[WHAT YOU WILL DO] In the data below, one line contains "The height and width of the screenshot is (1120, 1082)." and a later one contains "Task: Click the second". Print both, with every line between them, exactly and alone.

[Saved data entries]

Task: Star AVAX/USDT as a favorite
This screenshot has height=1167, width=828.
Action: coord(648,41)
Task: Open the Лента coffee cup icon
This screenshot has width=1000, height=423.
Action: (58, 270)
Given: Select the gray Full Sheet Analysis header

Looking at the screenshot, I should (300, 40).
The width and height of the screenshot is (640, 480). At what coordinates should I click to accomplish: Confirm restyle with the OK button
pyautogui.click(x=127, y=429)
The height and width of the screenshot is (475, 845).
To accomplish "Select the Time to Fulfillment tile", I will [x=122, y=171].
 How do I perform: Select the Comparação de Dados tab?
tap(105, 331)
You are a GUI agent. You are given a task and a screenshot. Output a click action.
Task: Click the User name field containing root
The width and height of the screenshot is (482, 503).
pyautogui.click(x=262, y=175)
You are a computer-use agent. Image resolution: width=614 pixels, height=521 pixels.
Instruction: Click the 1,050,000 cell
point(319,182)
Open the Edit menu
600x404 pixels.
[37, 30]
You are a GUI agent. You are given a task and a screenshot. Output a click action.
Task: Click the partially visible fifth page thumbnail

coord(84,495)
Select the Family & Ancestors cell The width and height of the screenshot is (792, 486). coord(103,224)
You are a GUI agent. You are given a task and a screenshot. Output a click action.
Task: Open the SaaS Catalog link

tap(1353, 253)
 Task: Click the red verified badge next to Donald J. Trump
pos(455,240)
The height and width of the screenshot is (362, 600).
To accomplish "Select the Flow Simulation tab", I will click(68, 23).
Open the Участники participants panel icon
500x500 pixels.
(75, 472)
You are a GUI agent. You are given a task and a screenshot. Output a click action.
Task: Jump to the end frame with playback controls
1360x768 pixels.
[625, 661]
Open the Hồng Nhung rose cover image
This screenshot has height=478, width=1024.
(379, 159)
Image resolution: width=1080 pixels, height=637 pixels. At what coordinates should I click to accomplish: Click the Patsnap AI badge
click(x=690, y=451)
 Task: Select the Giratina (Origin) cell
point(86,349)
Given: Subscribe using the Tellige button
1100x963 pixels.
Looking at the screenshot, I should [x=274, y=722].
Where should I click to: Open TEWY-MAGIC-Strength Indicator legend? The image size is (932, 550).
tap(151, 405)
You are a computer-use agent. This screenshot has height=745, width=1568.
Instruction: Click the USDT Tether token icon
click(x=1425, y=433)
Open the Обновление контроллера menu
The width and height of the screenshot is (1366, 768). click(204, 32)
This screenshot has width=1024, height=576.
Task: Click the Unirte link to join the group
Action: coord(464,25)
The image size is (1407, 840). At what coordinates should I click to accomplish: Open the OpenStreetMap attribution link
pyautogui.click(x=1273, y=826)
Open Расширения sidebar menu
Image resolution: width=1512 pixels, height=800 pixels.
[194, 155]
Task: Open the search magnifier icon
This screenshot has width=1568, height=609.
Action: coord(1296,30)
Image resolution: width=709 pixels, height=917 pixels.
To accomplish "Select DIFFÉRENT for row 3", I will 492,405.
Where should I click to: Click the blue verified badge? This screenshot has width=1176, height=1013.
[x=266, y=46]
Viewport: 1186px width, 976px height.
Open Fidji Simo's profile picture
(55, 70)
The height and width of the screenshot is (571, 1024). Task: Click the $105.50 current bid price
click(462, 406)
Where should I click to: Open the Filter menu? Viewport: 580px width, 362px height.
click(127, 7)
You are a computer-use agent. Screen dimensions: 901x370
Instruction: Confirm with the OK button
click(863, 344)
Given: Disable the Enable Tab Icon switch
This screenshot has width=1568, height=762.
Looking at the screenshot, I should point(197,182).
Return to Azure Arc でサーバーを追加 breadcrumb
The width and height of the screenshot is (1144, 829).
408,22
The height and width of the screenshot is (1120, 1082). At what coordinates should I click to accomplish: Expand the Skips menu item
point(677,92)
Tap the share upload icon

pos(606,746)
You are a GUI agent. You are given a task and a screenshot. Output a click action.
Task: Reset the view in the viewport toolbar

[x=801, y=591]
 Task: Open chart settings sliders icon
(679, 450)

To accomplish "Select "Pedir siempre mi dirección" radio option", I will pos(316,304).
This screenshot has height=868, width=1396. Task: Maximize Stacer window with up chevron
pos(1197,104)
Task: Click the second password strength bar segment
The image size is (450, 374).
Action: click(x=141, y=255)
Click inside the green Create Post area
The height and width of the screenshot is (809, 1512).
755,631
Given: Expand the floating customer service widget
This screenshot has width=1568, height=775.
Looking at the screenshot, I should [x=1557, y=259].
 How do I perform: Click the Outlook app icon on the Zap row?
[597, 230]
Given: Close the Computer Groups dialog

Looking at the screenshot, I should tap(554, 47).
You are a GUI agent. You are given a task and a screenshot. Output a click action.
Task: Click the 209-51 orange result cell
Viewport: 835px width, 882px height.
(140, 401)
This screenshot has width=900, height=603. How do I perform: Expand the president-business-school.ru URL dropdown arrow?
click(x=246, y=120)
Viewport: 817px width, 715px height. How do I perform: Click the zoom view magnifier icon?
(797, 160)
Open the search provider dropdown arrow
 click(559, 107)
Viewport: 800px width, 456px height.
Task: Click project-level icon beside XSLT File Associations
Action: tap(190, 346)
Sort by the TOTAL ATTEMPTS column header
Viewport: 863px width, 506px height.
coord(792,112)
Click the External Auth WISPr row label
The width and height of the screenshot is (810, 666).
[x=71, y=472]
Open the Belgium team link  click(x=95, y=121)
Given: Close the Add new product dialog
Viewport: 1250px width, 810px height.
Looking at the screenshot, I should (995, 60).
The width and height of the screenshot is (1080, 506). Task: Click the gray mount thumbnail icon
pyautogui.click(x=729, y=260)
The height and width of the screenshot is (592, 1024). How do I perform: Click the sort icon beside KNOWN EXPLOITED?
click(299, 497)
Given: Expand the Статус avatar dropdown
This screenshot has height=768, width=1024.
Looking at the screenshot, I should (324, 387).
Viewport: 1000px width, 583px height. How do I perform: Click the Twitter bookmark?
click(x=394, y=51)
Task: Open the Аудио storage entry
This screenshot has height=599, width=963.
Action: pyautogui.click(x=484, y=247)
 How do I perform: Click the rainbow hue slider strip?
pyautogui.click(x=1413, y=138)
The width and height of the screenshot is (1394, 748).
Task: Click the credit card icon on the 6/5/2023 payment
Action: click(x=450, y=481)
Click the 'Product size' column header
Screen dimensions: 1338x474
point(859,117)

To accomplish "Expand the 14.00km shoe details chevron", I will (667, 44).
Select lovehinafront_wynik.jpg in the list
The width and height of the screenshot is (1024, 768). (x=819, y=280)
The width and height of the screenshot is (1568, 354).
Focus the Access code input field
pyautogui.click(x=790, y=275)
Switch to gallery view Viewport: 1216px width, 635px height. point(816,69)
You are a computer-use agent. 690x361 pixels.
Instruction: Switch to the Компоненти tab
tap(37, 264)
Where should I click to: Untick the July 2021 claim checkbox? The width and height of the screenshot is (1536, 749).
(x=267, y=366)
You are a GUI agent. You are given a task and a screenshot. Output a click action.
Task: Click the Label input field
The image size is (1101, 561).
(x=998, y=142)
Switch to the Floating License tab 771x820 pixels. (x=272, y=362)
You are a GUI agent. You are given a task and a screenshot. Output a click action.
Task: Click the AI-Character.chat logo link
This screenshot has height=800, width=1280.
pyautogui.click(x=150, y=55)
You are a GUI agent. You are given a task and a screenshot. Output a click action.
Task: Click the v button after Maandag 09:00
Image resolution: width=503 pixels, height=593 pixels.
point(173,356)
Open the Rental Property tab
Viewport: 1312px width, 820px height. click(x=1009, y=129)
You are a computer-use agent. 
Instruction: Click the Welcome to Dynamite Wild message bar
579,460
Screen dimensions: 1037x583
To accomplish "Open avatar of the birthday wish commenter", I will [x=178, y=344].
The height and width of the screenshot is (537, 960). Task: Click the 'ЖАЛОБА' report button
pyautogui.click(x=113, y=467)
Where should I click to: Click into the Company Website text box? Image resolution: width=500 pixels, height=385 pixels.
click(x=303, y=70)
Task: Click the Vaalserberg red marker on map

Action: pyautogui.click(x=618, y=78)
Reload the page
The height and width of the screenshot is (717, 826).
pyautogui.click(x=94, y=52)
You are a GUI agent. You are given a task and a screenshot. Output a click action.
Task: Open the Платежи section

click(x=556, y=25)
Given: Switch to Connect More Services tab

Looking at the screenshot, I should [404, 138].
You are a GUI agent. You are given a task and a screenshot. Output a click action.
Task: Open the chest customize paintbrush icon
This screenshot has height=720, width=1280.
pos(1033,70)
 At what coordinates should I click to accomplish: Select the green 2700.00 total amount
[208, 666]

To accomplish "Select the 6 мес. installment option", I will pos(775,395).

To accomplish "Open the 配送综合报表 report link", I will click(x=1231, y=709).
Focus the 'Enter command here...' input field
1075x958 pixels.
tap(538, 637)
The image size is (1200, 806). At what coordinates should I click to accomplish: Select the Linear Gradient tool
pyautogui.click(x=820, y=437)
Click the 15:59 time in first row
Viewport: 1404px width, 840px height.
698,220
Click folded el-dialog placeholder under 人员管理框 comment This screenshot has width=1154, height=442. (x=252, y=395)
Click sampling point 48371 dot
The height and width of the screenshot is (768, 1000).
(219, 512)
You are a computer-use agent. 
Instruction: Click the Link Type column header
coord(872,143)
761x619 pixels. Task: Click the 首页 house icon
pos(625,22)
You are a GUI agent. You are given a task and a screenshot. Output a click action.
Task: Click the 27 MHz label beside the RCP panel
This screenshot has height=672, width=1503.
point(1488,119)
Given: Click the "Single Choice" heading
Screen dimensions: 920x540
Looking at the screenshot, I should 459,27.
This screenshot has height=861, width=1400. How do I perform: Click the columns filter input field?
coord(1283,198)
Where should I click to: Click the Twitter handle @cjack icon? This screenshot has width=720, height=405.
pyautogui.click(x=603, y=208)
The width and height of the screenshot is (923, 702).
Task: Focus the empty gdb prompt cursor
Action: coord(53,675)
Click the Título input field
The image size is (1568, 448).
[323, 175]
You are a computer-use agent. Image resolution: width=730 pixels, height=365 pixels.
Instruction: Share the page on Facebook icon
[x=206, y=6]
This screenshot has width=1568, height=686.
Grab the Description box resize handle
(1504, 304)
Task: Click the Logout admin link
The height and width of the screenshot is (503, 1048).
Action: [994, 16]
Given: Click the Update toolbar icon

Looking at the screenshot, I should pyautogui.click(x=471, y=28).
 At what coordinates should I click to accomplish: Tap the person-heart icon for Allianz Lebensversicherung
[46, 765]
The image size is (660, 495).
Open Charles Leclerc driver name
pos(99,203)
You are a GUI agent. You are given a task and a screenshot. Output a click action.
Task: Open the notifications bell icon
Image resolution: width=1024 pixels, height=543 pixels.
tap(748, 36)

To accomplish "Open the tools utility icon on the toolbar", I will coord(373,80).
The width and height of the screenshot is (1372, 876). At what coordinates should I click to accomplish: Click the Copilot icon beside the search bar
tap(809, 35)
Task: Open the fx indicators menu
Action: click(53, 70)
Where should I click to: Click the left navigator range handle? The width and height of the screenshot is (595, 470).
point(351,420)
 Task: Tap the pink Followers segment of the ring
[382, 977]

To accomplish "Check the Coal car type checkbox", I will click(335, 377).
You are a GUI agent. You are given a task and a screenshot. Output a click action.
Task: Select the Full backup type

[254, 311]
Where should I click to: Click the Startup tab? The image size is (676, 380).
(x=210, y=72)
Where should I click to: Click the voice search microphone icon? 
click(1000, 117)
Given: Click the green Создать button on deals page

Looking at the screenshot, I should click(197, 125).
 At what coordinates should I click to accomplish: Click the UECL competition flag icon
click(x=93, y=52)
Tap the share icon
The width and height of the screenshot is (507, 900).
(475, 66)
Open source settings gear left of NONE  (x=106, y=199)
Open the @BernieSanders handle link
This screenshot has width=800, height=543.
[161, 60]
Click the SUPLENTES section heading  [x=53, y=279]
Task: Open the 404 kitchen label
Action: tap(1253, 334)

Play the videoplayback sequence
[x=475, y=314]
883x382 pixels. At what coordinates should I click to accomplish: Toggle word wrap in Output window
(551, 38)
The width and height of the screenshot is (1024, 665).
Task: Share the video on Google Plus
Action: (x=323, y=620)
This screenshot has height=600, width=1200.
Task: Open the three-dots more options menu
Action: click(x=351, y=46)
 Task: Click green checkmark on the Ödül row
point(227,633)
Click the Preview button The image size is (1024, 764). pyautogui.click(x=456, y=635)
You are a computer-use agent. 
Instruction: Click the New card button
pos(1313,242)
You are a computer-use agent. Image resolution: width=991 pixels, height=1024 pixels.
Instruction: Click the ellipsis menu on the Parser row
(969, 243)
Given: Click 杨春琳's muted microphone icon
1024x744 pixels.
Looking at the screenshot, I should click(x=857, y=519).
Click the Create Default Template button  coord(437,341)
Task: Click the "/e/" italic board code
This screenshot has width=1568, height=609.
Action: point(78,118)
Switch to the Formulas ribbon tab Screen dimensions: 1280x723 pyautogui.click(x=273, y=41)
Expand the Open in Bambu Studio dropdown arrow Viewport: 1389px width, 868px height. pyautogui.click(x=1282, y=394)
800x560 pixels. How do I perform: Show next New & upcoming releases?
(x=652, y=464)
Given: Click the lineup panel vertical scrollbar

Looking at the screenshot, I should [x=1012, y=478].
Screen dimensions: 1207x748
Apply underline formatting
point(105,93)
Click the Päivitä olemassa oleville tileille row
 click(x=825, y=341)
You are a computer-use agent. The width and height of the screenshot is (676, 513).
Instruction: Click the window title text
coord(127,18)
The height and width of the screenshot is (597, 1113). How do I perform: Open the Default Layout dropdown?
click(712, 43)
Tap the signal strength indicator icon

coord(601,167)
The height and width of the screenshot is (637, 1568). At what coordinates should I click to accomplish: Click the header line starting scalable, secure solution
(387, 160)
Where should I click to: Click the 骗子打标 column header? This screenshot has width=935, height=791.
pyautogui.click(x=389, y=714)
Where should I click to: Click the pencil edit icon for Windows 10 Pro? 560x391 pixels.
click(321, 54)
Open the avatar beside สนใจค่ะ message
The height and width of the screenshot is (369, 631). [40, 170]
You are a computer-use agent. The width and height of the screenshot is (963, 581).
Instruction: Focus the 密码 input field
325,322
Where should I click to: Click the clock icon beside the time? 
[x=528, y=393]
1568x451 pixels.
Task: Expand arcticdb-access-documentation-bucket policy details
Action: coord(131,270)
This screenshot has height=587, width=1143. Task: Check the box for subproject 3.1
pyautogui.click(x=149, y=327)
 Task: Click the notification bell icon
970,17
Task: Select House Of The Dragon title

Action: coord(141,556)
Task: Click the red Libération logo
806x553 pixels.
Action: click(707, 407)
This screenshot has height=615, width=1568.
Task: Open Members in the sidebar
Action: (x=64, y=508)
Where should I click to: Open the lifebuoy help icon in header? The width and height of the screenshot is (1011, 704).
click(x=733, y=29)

[SOLUTION]
The height and width of the screenshot is (1120, 1082). At what coordinates should I click to accomplish: Expand the Skips menu item
point(677,92)
Tap the share upload icon

pos(606,746)
You are a GUI agent. You are given a task and a screenshot. Output a click action.
Task: Reset the view in the viewport toolbar

[x=801, y=591]
 Task: Open chart settings sliders icon
(679, 450)

To accomplish "Select "Pedir siempre mi dirección" radio option", I will pos(316,304).
This screenshot has height=868, width=1396. Task: Maximize Stacer window with up chevron
pos(1197,104)
Task: Click the second password strength bar segment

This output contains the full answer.